ASSIGNED TASK: Only the number is needed: how many lines of the entries below contain the word "computer".

DATA TO EXAMINE:
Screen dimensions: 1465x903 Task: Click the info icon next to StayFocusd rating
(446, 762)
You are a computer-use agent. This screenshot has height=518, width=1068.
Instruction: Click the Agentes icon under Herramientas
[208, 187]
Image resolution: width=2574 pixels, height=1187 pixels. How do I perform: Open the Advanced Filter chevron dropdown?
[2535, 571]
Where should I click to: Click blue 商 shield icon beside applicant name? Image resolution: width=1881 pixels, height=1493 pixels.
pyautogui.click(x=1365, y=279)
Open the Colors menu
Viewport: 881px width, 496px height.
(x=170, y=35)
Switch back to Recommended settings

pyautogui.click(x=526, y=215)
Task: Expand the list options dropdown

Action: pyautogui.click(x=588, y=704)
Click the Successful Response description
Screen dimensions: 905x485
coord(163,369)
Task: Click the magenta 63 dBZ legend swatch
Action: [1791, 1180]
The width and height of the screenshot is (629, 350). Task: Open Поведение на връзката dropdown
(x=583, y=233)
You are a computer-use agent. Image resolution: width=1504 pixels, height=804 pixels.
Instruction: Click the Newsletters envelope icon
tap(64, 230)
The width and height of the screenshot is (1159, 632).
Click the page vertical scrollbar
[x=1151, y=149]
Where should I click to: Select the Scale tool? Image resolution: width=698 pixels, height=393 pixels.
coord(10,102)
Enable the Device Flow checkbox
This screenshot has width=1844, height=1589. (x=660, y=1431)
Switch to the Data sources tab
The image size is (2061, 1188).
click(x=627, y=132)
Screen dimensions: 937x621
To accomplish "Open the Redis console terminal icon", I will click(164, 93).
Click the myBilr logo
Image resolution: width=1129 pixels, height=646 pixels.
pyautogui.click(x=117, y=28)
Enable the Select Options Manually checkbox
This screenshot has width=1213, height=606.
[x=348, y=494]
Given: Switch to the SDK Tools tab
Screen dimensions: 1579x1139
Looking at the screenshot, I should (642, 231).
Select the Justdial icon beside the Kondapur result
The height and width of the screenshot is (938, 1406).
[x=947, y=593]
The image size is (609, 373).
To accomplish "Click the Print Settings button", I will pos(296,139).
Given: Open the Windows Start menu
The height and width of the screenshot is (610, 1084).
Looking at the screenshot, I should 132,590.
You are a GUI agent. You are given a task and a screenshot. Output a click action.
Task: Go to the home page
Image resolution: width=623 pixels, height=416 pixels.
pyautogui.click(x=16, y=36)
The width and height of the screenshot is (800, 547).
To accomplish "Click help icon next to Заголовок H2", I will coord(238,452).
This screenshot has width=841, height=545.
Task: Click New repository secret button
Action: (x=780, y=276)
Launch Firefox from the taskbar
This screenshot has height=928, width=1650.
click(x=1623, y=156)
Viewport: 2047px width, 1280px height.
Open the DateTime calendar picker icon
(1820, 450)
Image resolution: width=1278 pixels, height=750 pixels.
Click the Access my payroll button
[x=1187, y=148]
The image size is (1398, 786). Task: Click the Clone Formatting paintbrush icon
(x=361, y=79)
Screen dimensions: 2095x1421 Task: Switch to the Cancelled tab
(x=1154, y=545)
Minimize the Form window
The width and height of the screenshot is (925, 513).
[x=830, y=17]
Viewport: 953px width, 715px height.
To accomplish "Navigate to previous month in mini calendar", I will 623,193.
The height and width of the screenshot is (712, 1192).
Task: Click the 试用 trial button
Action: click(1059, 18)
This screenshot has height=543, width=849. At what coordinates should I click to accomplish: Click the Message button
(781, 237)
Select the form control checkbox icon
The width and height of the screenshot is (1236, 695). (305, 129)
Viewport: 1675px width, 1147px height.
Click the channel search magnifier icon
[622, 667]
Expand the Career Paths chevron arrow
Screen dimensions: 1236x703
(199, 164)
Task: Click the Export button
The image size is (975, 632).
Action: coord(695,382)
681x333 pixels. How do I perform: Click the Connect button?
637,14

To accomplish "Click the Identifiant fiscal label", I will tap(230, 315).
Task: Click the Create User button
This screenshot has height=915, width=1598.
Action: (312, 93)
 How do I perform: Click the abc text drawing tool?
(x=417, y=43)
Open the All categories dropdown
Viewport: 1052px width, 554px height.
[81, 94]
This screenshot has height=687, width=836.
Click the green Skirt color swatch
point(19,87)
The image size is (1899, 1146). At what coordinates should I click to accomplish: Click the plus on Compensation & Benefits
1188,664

WRITTEN SOLUTION: 2